(DATASET EXCERPTS begins)

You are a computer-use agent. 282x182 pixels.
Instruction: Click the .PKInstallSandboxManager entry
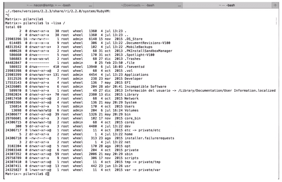point(148,51)
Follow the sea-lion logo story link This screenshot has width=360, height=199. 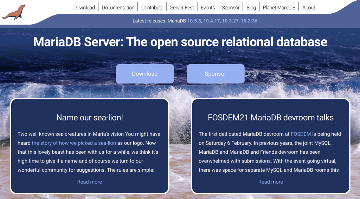coord(74,143)
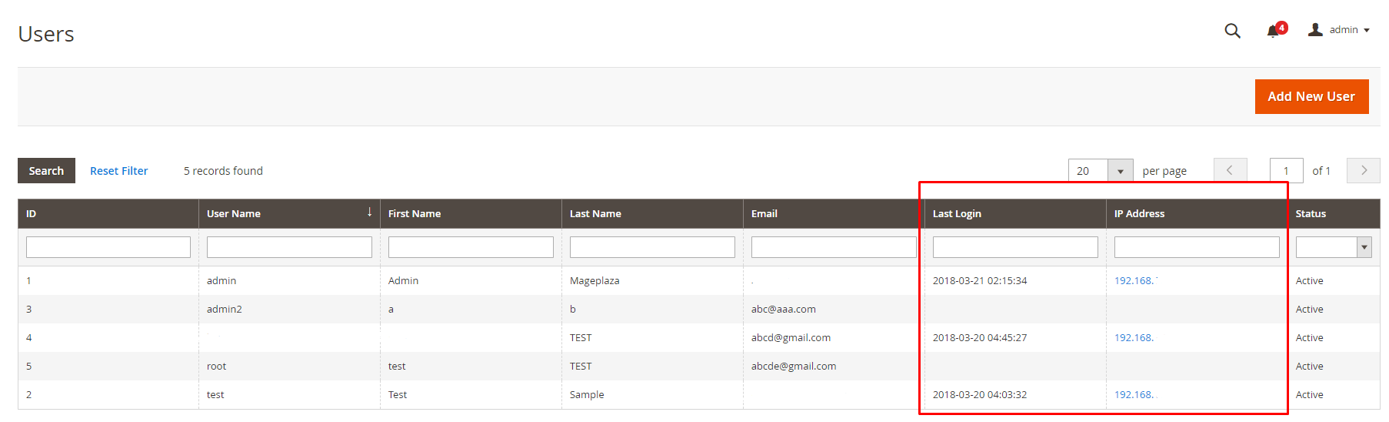
Task: Focus the Email filter input field
Action: [x=834, y=247]

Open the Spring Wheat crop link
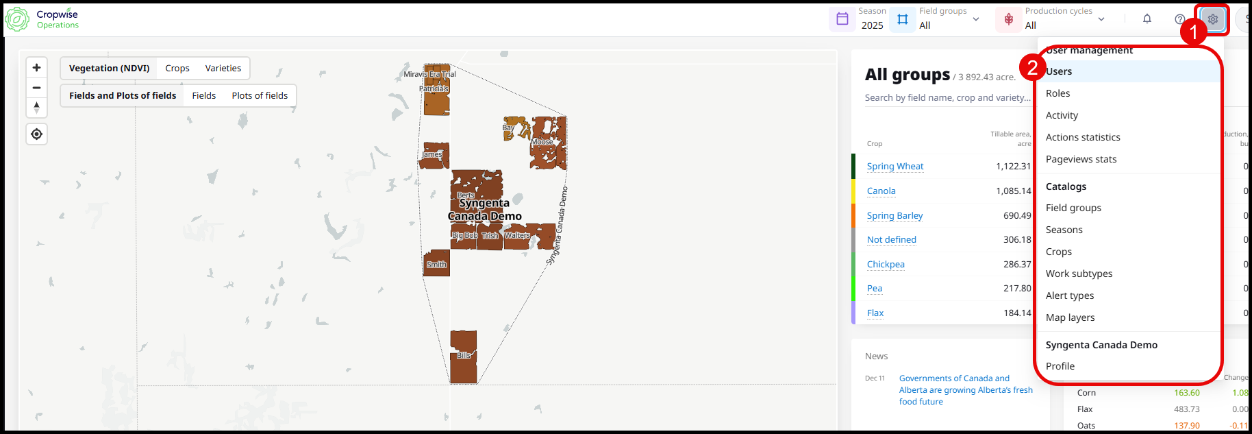click(x=894, y=167)
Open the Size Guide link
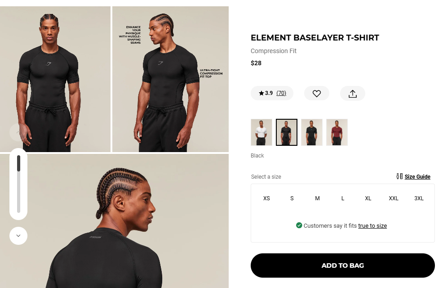Screen dimensions: 443x288 pos(417,177)
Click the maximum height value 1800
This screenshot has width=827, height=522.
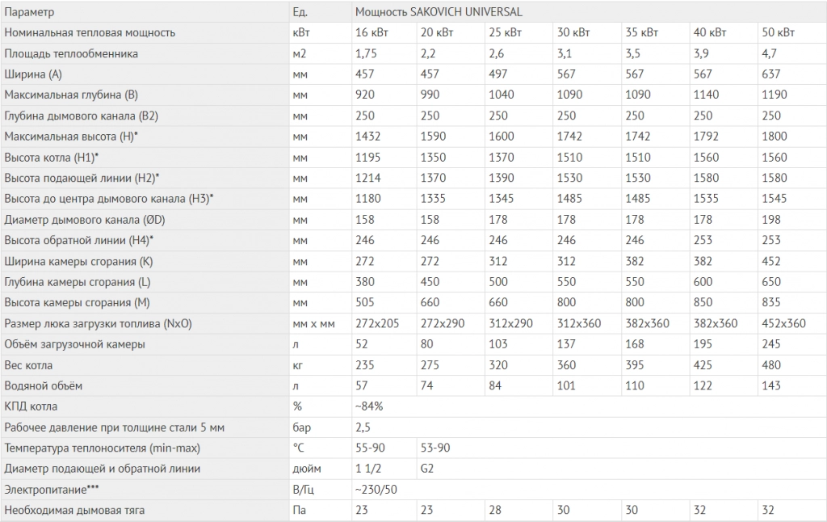775,137
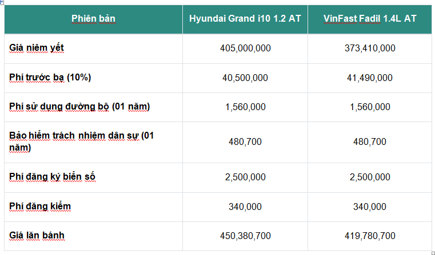Image resolution: width=435 pixels, height=255 pixels.
Task: Click the 450,380,700 total cell
Action: click(x=245, y=235)
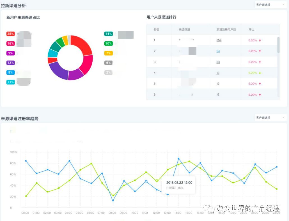Click the dropdown arrow beside top 客户端选择

[283, 5]
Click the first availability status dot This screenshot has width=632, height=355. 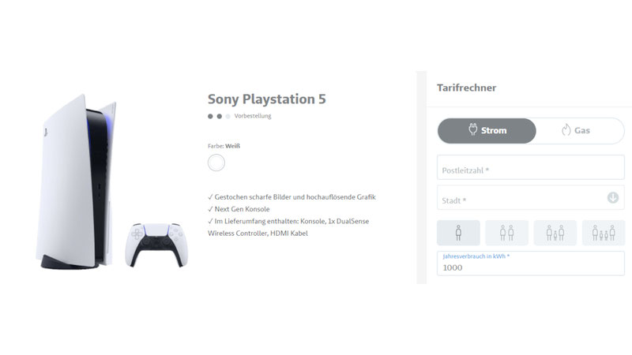coord(210,116)
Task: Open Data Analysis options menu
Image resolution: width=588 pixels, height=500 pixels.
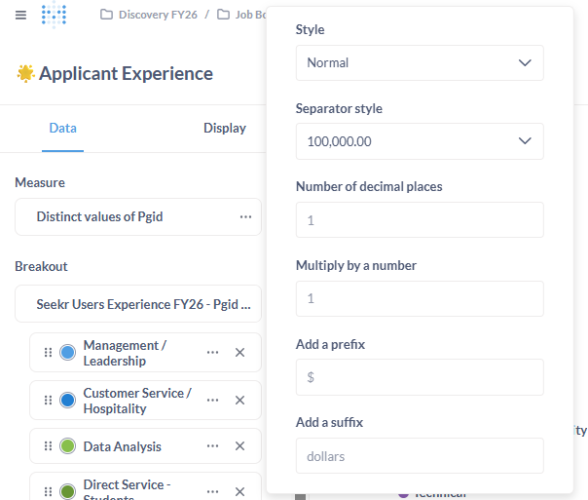Action: (x=212, y=446)
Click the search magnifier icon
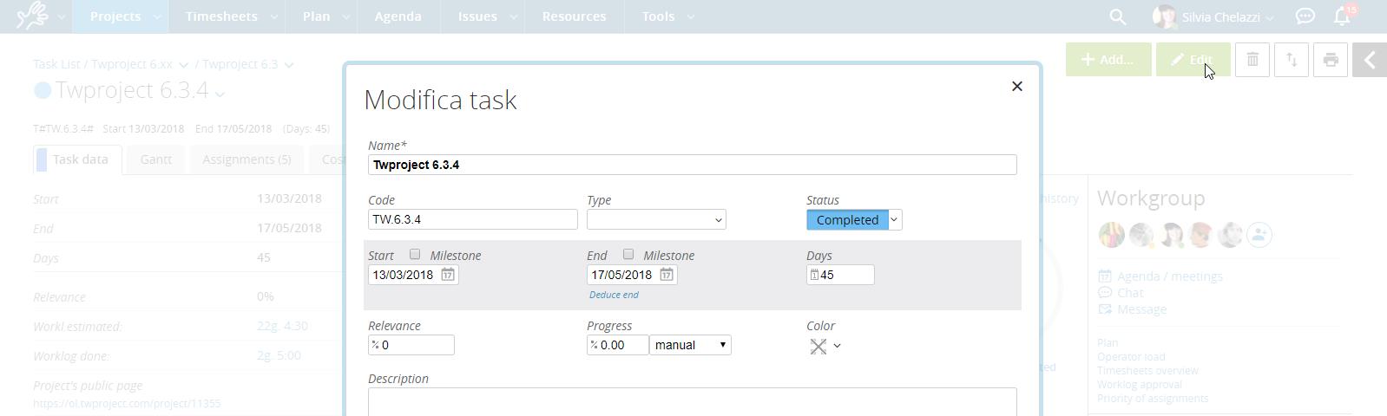 [x=1117, y=16]

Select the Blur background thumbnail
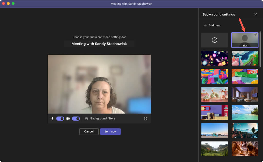coord(245,40)
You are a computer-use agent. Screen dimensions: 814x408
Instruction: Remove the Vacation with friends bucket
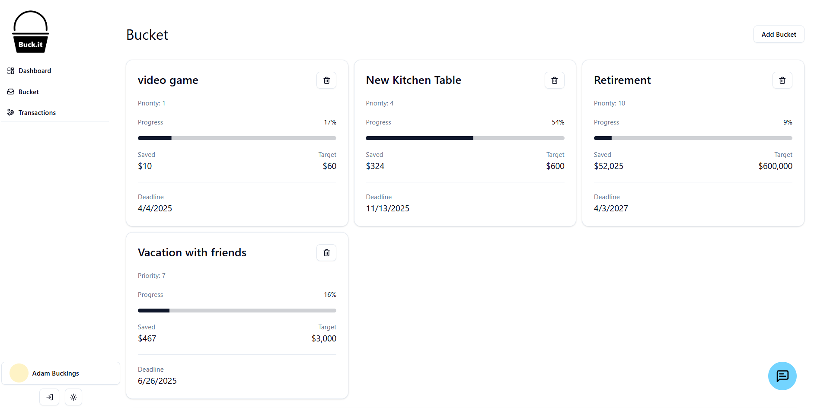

(DATASET EXCERPTS ends)

Every line from the one holding "Image resolution: width=588" to the last line of the listing above, inclusive, must appear exactly as written, and no picture may appear.

__EXERCISE OUTPUT__
Image resolution: width=588 pixels, height=500 pixels.
Action: (x=212, y=446)
Click the search magnifier icon
 [x=1117, y=16]

Select the Blur background thumbnail
coord(245,40)
You are a computer-use agent. Screen dimensions: 814x408
Instruction: Remove the Vacation with friends bucket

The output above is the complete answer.